[start of Supplied information]

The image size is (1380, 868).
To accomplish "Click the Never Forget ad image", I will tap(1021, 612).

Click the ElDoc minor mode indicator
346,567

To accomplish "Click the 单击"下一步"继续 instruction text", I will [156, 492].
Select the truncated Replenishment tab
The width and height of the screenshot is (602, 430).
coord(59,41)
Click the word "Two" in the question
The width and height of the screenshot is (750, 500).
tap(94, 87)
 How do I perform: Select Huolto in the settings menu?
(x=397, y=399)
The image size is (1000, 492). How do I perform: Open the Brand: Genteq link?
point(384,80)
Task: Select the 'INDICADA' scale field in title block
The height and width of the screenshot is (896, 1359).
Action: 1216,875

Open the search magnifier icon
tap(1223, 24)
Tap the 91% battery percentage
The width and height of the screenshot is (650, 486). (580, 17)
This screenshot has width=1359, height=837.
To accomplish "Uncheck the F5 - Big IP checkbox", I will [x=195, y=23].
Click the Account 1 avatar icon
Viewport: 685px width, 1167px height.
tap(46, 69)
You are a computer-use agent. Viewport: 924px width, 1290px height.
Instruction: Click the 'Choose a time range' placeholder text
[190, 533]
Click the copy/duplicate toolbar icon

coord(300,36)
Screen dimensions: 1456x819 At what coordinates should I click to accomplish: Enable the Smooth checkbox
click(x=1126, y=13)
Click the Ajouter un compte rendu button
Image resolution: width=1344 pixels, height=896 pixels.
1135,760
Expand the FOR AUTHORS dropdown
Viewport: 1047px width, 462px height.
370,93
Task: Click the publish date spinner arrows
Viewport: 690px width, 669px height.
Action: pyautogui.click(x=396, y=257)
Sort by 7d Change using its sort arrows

[end of Supplied information]

# Short exercise
Copy all of the entries above exactly as they appear, line for line.

# Final result
The image size is (1380, 868).
To accomplish "Click the Never Forget ad image", I will tap(1021, 612).

Click the ElDoc minor mode indicator
346,567

To accomplish "Click the 单击"下一步"继续 instruction text", I will [156, 492].
Select the truncated Replenishment tab
The width and height of the screenshot is (602, 430).
coord(59,41)
Click the word "Two" in the question
The width and height of the screenshot is (750, 500).
tap(94, 87)
 How do I perform: Select Huolto in the settings menu?
(x=397, y=399)
The image size is (1000, 492). How do I perform: Open the Brand: Genteq link?
point(384,80)
Task: Select the 'INDICADA' scale field in title block
The height and width of the screenshot is (896, 1359).
Action: 1216,875

Open the search magnifier icon
tap(1223, 24)
Tap the 91% battery percentage
The width and height of the screenshot is (650, 486). (580, 17)
This screenshot has width=1359, height=837.
To accomplish "Uncheck the F5 - Big IP checkbox", I will [x=195, y=23].
Click the Account 1 avatar icon
Viewport: 685px width, 1167px height.
tap(46, 69)
You are a computer-use agent. Viewport: 924px width, 1290px height.
Instruction: Click the 'Choose a time range' placeholder text
[190, 533]
Click the copy/duplicate toolbar icon

coord(300,36)
Screen dimensions: 1456x819 At what coordinates should I click to accomplish: Enable the Smooth checkbox
click(x=1126, y=13)
Click the Ajouter un compte rendu button
Image resolution: width=1344 pixels, height=896 pixels.
1135,760
Expand the FOR AUTHORS dropdown
Viewport: 1047px width, 462px height.
370,93
Task: Click the publish date spinner arrows
Viewport: 690px width, 669px height.
Action: pyautogui.click(x=396, y=257)
Sort by 7d Change using its sort arrows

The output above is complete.